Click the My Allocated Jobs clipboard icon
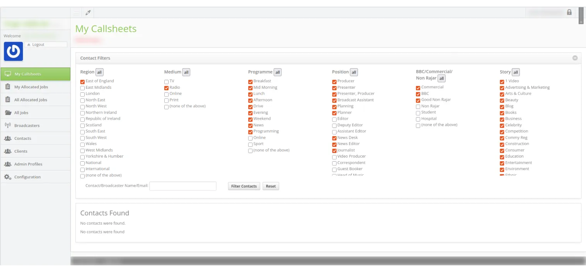Image resolution: width=586 pixels, height=272 pixels. [7, 87]
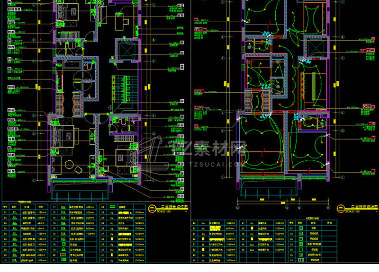This screenshot has width=379, height=272.
Task: Click grid axis bubble 17 below right plan
Action: coord(328,208)
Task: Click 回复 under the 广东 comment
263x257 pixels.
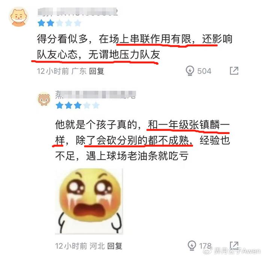Action: point(97,71)
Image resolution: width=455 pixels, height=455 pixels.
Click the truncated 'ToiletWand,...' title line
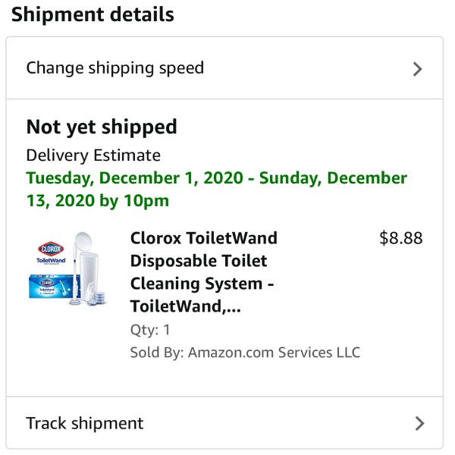[x=186, y=306]
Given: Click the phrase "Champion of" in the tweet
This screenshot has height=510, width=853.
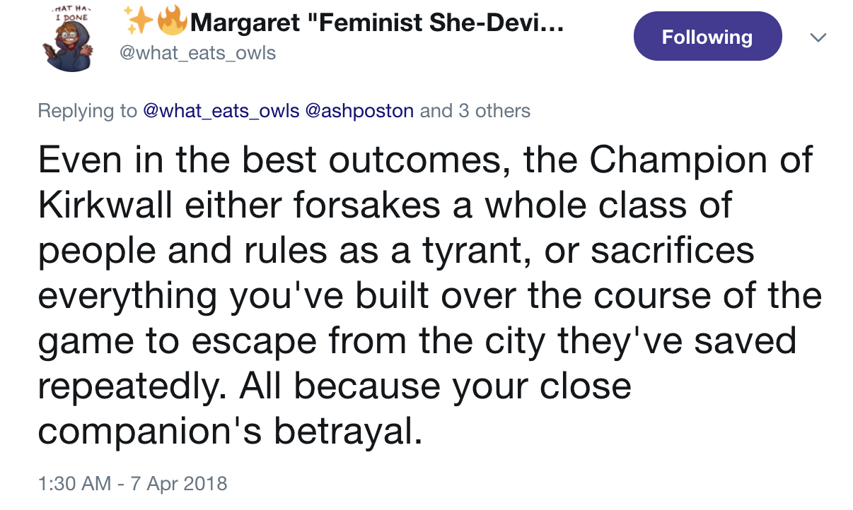Looking at the screenshot, I should click(x=701, y=160).

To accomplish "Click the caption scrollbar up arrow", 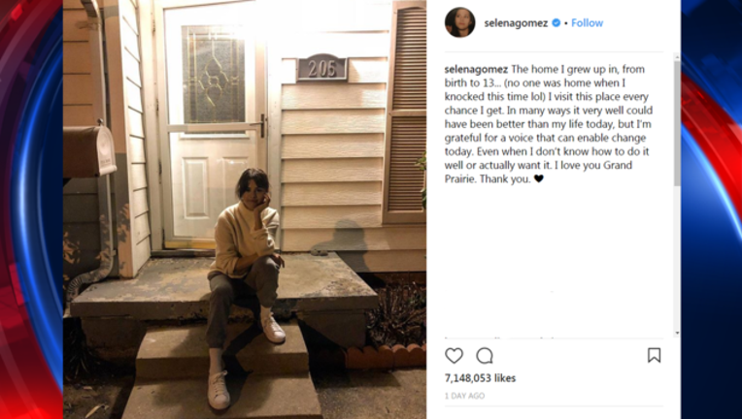I will tap(677, 57).
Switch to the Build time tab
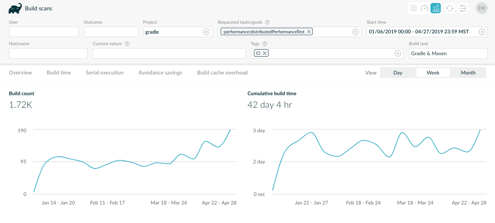495x223 pixels. (x=59, y=72)
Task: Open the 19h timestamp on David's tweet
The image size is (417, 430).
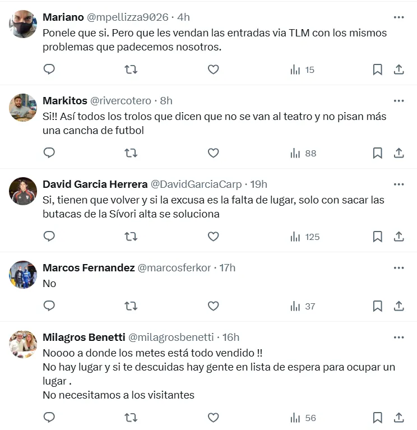Action: click(258, 184)
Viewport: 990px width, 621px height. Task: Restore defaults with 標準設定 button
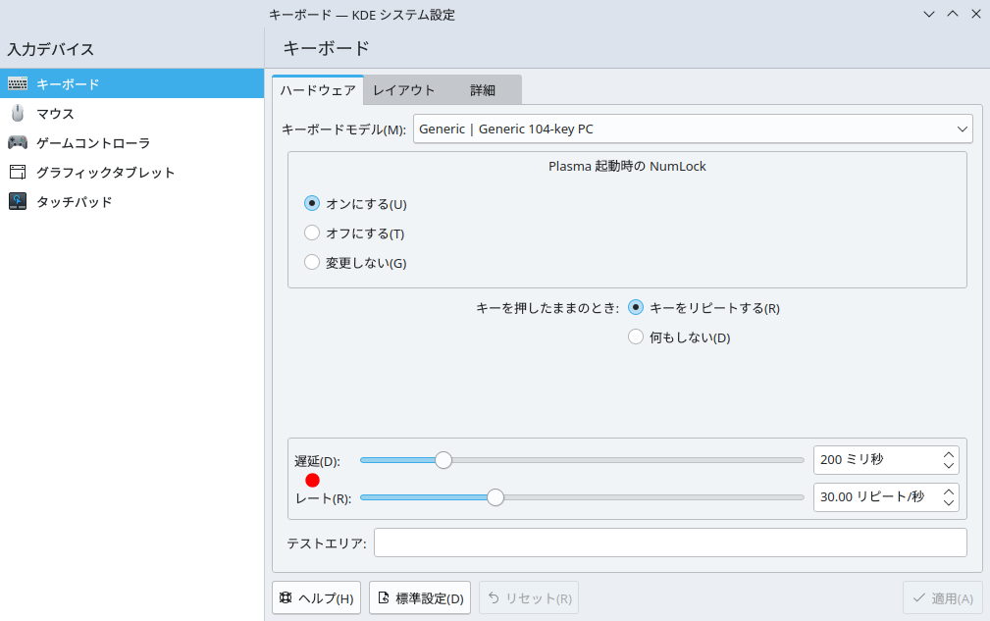(420, 598)
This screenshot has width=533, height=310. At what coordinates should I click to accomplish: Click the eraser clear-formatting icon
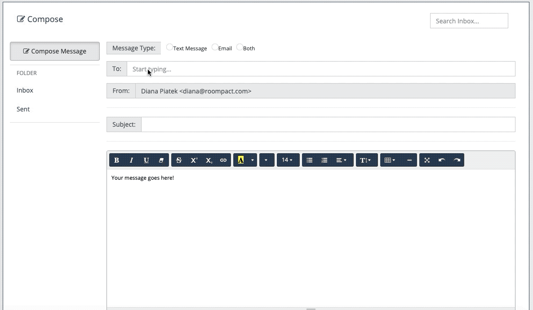(161, 160)
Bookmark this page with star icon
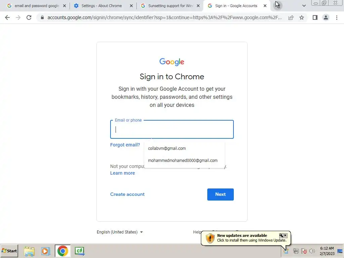 (x=302, y=17)
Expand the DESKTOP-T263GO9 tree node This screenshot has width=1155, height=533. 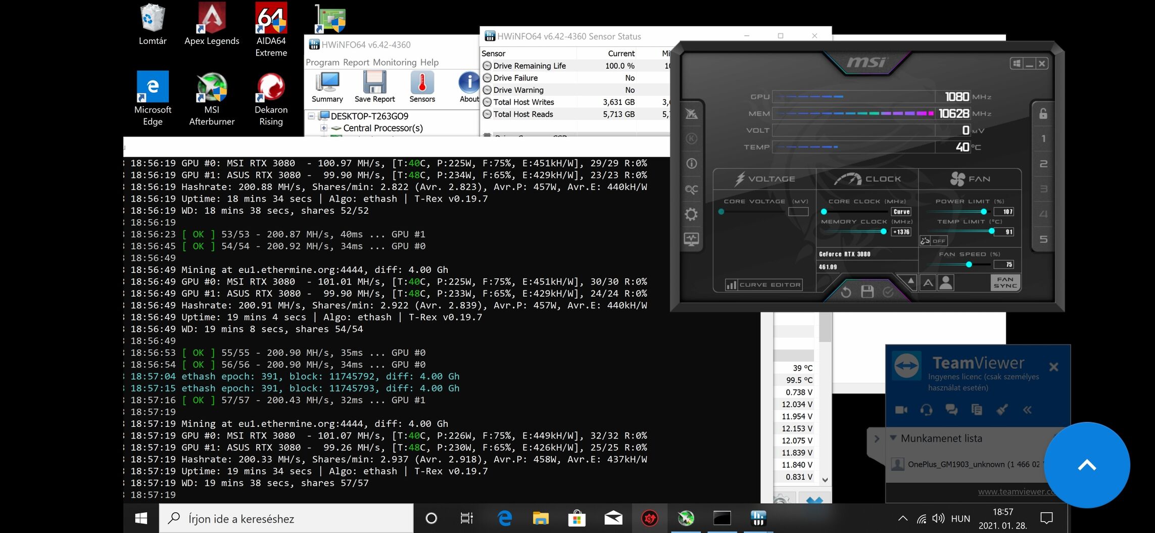[x=311, y=116]
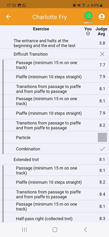The width and height of the screenshot is (109, 237).
Task: Tap the 8.4 score for transitions
Action: 102,194
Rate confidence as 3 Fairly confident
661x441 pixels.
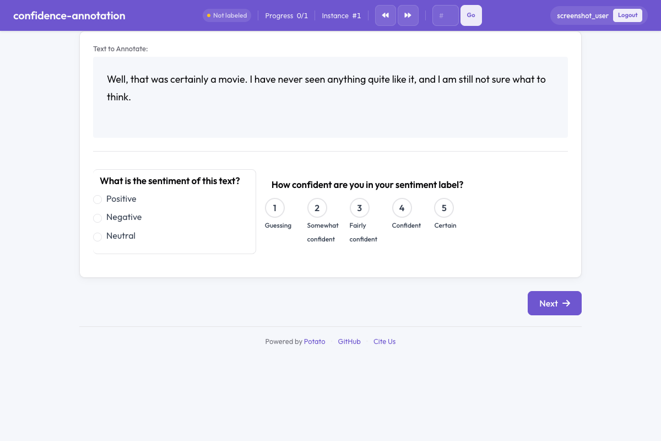(360, 208)
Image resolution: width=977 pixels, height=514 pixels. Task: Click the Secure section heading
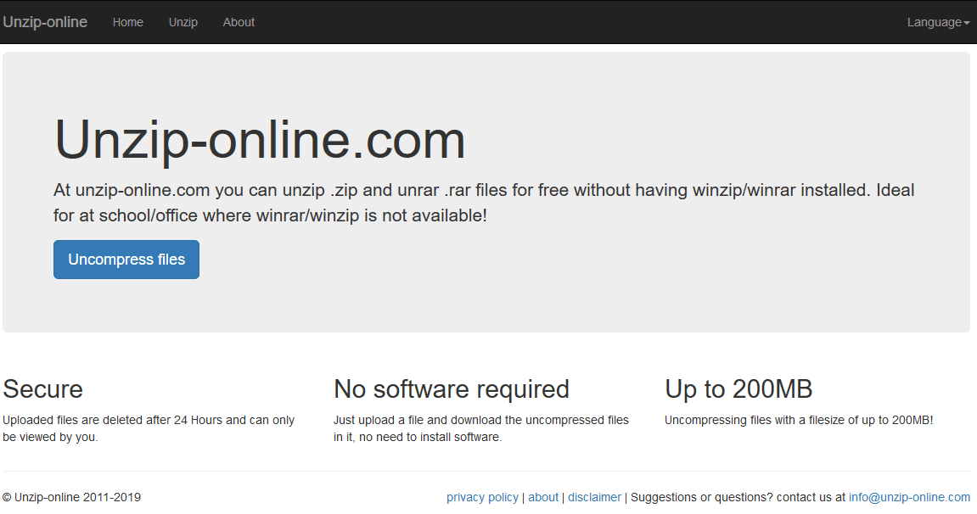(x=43, y=388)
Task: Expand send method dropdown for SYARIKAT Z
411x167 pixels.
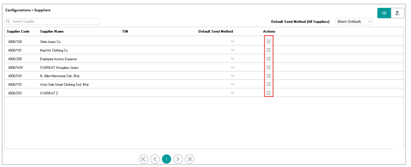Action: tap(232, 93)
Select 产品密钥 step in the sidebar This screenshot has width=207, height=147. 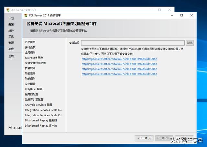click(30, 42)
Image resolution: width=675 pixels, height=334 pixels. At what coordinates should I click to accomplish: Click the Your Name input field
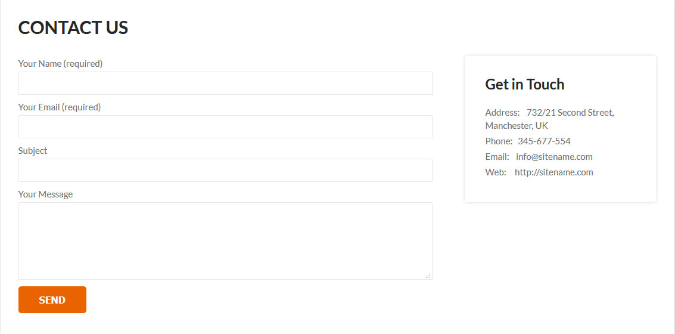[x=225, y=83]
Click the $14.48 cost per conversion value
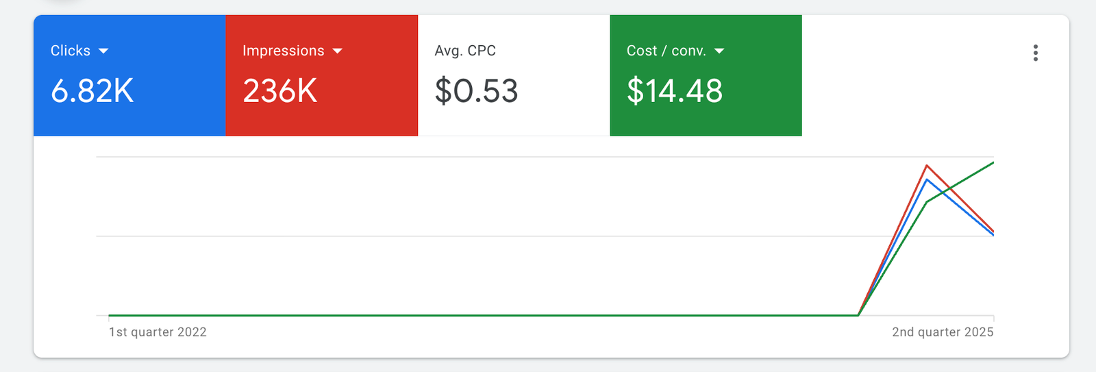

········

Report each line of the entries where the word "tweet" occurs.

Given: Click the phrase "Champion of" in the tweet
Task: Open the 19h timestamp on David's tweet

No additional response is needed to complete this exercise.